### STATED GOAL
Could you copy out the material below without any changes, beginning at the line that contains "Tap the page number 5" and stopping after the line that contains "tap(175, 10)"?

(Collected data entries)
+ + + + + + +

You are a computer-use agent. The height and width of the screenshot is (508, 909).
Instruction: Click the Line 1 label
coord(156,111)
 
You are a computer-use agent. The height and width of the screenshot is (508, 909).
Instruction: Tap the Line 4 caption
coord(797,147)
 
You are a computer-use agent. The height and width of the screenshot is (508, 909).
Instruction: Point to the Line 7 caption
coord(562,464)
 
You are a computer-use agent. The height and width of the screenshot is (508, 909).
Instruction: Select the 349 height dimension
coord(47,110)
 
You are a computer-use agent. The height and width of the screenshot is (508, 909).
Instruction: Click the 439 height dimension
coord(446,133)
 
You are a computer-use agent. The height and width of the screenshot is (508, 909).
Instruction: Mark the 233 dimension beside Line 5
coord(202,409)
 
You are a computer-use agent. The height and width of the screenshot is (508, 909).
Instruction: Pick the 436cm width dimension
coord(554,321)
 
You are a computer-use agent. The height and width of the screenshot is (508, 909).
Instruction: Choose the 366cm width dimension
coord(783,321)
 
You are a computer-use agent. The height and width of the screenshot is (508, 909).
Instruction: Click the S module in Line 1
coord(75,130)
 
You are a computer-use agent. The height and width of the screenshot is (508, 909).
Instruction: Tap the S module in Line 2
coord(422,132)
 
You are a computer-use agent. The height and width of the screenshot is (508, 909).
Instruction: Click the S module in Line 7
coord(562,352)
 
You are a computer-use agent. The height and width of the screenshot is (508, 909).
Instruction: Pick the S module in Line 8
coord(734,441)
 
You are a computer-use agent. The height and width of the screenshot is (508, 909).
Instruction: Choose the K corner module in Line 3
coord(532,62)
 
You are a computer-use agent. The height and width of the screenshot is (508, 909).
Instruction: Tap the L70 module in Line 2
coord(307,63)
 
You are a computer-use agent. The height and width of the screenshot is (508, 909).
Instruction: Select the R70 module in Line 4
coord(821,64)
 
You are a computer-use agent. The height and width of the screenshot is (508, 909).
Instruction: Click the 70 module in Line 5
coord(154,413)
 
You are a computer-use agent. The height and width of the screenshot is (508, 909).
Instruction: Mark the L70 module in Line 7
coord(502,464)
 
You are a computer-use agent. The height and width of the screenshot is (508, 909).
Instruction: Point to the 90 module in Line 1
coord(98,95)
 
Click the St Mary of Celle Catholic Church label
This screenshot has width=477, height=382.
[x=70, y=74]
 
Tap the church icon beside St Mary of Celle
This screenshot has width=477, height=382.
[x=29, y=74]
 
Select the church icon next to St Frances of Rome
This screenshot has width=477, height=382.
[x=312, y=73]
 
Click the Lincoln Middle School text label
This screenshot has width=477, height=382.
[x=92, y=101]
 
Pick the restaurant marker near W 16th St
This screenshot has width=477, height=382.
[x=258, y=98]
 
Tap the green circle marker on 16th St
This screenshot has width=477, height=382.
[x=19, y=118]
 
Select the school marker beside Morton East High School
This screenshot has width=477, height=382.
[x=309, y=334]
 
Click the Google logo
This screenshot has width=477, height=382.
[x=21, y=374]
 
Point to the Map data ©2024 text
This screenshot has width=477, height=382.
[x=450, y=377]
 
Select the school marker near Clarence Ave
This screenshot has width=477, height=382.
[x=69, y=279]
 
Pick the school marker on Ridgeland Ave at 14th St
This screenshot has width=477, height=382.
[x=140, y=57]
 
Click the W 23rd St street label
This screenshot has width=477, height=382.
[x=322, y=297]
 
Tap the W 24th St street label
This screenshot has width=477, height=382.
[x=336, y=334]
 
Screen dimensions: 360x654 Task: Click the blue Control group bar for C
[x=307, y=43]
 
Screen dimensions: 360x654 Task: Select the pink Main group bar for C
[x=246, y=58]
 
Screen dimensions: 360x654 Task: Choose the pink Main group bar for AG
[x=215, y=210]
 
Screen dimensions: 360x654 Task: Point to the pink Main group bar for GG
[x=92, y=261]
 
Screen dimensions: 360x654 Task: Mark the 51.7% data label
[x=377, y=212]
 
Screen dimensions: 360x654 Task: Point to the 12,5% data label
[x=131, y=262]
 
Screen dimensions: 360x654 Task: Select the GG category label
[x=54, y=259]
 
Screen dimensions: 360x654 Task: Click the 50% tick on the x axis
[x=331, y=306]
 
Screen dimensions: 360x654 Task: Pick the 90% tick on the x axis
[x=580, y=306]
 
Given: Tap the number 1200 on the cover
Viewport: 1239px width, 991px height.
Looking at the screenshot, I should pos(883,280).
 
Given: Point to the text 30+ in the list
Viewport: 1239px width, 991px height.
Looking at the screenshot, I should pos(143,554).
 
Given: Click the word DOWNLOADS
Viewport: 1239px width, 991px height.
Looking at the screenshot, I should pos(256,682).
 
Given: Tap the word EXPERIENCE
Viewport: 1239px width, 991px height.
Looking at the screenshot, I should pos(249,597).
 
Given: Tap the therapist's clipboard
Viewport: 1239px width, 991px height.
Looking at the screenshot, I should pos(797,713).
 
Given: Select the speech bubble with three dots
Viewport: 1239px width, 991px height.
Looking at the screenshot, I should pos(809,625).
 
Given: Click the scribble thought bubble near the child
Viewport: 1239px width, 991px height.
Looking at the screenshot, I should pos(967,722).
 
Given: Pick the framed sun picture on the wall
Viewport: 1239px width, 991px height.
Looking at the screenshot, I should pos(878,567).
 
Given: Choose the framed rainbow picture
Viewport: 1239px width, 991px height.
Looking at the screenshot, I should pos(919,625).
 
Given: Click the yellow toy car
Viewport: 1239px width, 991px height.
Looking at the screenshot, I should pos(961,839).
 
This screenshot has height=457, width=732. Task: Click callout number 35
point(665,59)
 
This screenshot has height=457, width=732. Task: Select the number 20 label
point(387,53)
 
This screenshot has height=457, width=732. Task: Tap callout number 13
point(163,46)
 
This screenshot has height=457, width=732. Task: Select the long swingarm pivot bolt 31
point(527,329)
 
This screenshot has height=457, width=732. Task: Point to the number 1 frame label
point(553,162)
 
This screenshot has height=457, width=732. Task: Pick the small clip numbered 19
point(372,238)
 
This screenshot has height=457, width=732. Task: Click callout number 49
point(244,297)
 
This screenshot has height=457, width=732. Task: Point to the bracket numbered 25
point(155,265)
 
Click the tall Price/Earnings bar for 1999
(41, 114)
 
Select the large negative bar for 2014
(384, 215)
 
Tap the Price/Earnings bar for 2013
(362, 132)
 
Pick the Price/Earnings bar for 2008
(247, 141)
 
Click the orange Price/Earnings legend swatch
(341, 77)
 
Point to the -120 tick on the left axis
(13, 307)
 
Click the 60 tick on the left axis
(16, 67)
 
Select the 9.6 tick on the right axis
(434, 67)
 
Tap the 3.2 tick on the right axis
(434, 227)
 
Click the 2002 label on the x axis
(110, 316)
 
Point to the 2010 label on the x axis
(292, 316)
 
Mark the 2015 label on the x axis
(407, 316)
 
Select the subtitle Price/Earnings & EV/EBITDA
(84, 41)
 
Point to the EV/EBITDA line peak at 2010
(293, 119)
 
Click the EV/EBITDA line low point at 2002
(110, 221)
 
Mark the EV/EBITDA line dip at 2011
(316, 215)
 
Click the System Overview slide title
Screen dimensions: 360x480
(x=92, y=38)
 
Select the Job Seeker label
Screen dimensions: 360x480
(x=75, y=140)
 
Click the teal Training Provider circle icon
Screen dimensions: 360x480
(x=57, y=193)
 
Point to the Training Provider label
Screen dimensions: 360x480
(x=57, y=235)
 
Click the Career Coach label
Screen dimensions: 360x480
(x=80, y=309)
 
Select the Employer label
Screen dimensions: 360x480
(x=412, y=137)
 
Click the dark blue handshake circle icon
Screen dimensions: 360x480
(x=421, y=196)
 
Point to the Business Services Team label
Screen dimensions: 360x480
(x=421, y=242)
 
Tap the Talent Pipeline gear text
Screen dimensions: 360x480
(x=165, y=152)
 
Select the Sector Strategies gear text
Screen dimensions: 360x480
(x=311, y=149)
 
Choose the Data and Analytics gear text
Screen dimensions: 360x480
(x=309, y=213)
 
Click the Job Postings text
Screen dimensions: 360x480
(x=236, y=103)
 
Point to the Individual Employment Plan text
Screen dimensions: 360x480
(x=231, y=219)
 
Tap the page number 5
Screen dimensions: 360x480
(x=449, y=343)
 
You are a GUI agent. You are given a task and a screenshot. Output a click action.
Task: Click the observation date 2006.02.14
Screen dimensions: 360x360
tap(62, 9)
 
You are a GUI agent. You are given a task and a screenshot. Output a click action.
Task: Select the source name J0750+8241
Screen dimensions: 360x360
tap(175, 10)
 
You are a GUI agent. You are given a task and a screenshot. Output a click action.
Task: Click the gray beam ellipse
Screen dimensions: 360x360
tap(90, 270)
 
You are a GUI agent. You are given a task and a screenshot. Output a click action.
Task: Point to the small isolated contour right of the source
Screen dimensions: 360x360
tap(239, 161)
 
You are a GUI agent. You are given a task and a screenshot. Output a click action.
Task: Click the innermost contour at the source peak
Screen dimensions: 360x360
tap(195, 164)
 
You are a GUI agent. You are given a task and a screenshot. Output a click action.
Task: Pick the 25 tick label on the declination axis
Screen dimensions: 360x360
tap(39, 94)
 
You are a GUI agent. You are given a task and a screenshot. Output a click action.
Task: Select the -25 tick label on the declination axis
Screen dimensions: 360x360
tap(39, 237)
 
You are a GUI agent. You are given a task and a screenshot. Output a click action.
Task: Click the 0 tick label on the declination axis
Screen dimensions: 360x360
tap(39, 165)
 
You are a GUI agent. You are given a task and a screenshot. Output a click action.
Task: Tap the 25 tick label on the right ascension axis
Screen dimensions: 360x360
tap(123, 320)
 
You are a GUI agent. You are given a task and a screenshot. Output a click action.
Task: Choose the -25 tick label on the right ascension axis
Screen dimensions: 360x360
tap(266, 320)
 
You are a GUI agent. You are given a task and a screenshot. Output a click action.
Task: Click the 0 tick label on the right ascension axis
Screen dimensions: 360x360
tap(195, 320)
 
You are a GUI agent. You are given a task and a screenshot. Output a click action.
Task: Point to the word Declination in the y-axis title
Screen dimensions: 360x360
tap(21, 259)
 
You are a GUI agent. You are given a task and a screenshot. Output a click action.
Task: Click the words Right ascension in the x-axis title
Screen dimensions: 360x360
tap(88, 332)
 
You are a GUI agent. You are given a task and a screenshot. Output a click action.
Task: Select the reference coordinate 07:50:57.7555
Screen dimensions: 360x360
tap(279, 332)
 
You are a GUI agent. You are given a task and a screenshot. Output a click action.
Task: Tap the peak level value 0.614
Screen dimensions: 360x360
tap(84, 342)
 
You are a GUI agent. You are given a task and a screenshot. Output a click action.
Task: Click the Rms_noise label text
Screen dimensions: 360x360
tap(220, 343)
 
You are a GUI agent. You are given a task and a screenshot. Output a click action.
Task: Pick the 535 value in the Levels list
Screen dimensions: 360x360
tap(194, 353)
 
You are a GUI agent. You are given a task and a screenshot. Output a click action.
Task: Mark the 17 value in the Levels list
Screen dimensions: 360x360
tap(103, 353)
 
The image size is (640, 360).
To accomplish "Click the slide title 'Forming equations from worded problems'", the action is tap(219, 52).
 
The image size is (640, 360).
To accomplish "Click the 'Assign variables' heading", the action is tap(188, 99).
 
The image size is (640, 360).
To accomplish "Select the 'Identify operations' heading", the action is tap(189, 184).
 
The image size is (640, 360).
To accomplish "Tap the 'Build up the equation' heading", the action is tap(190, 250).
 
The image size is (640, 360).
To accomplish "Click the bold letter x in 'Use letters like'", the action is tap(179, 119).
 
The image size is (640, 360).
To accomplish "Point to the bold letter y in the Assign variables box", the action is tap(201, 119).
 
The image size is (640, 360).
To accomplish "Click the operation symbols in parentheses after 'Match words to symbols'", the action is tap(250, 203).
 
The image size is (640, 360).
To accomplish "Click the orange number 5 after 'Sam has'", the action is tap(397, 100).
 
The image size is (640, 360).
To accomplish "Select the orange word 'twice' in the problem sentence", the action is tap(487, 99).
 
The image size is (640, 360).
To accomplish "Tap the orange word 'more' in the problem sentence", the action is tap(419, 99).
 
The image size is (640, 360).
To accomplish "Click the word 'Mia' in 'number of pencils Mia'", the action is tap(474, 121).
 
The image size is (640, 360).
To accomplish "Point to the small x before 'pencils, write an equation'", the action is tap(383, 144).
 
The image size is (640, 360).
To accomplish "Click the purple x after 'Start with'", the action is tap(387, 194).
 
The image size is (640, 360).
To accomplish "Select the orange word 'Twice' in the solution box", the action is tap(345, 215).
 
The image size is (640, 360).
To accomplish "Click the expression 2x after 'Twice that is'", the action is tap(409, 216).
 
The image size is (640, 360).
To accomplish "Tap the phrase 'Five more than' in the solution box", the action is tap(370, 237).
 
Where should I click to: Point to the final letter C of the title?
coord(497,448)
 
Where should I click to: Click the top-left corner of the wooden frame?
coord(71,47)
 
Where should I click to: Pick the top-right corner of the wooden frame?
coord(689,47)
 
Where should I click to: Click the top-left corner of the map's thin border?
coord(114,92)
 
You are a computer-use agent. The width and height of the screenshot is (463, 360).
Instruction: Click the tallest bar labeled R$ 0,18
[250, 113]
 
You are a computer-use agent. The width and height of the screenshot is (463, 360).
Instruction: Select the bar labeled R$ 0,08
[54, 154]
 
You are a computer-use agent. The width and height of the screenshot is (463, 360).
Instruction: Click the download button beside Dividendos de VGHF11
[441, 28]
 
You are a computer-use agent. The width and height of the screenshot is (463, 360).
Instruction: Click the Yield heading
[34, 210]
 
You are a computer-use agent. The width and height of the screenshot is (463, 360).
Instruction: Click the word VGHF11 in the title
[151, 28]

+ + + + + + +

### SOLUTION TO THE PROBLEM
Tap the page number 5
Screen dimensions: 360x480
(x=449, y=343)
 
You are a GUI agent. You are given a task and a screenshot. Output a click action.
Task: Click the observation date 2006.02.14
Screen dimensions: 360x360
tap(62, 9)
 
You are a GUI agent. You are given a task and a screenshot. Output a click action.
Task: Select the source name J0750+8241
Screen dimensions: 360x360
tap(175, 10)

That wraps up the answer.